═════ PROVIDED DATA ═════
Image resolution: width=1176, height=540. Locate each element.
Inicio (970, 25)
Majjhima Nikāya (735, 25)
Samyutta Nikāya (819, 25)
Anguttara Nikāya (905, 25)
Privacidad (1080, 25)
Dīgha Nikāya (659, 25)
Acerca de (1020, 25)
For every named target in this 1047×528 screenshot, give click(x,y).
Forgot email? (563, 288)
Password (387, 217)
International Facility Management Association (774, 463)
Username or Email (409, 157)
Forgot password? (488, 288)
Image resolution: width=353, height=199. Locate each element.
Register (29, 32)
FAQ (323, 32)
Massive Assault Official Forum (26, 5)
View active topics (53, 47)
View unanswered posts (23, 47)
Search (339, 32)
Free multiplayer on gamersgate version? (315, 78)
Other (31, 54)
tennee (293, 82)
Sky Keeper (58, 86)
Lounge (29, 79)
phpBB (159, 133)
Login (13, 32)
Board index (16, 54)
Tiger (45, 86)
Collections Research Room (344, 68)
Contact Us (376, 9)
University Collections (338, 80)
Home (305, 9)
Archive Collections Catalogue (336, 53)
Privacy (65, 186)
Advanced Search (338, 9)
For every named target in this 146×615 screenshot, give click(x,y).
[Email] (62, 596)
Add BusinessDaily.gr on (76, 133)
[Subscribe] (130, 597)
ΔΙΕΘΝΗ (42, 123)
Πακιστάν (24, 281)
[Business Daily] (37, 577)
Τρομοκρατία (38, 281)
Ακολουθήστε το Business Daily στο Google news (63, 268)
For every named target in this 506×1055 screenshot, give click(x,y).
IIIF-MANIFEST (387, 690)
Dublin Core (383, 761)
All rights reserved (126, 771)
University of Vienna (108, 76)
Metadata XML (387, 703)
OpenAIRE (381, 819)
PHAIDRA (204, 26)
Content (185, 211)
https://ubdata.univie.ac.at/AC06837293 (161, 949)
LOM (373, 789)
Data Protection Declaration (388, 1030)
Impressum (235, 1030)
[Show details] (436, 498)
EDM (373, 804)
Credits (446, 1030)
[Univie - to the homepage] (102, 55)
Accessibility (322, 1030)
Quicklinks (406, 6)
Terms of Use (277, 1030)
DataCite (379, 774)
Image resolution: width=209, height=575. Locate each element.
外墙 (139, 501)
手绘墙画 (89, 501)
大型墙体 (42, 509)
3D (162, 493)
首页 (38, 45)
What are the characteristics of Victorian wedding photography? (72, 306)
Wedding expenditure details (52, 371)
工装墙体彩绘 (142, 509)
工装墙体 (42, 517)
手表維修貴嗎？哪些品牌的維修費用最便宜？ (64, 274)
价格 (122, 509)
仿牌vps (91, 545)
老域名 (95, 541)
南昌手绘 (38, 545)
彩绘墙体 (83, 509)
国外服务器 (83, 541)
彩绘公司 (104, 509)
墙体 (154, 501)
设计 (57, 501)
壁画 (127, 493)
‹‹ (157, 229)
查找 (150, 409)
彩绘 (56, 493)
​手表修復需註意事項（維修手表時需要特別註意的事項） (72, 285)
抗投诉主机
═════
→ SHORT TASK
Please write out again every line of the records from the one holding "Home (305, 9)" through the last line, both ends included.

→ WRITTEN ANSWER
Home (305, 9)
Archive Collections Catalogue (336, 53)
Privacy (65, 186)
Advanced Search (338, 9)
For every named target in this 146×615 screenshot, give click(x,y).
[Email] (62, 596)
Add BusinessDaily.gr on (76, 133)
[Subscribe] (130, 597)
ΔΙΕΘΝΗ (42, 123)
Πακιστάν (24, 281)
[Business Daily] (37, 577)
Τρομοκρατία (38, 281)
Ακολουθήστε το Business Daily στο Google news (63, 268)
For every named target in this 506×1055 screenshot, give click(x,y).
IIIF-MANIFEST (387, 690)
Dublin Core (383, 761)
All rights reserved (126, 771)
University of Vienna (108, 76)
Metadata XML (387, 703)
OpenAIRE (381, 819)
PHAIDRA (204, 26)
Content (185, 211)
https://ubdata.univie.ac.at/AC06837293 (161, 949)
LOM (373, 789)
Data Protection Declaration (388, 1030)
Impressum (235, 1030)
[Show details] (436, 498)
EDM (373, 804)
Credits (446, 1030)
[Univie - to the homepage] (102, 55)
Accessibility (322, 1030)
Quicklinks (406, 6)
Terms of Use (277, 1030)
DataCite (379, 774)
Image resolution: width=209, height=575. Locate each element.
外墙 (139, 501)
手绘墙画 (89, 501)
大型墙体 (42, 509)
3D (162, 493)
首页 (38, 45)
What are the characteristics of Victorian wedding photography? (72, 306)
Wedding expenditure details (52, 371)
工装墙体彩绘 (142, 509)
工装墙体 (42, 517)
手表維修貴嗎？哪些品牌的維修費用最便宜？ (64, 274)
价格 (122, 509)
仿牌vps (91, 545)
老域名 (95, 541)
南昌手绘 (38, 545)
彩绘墙体 (83, 509)
国外服务器 (83, 541)
彩绘公司 (104, 509)
墙体 (154, 501)
设计 (57, 501)
壁画 (127, 493)
‹‹ (157, 229)
查找 (150, 409)
彩绘 (56, 493)
​手表修復需註意事項（維修手表時需要特別註意的事項） (72, 285)
抗投诉主机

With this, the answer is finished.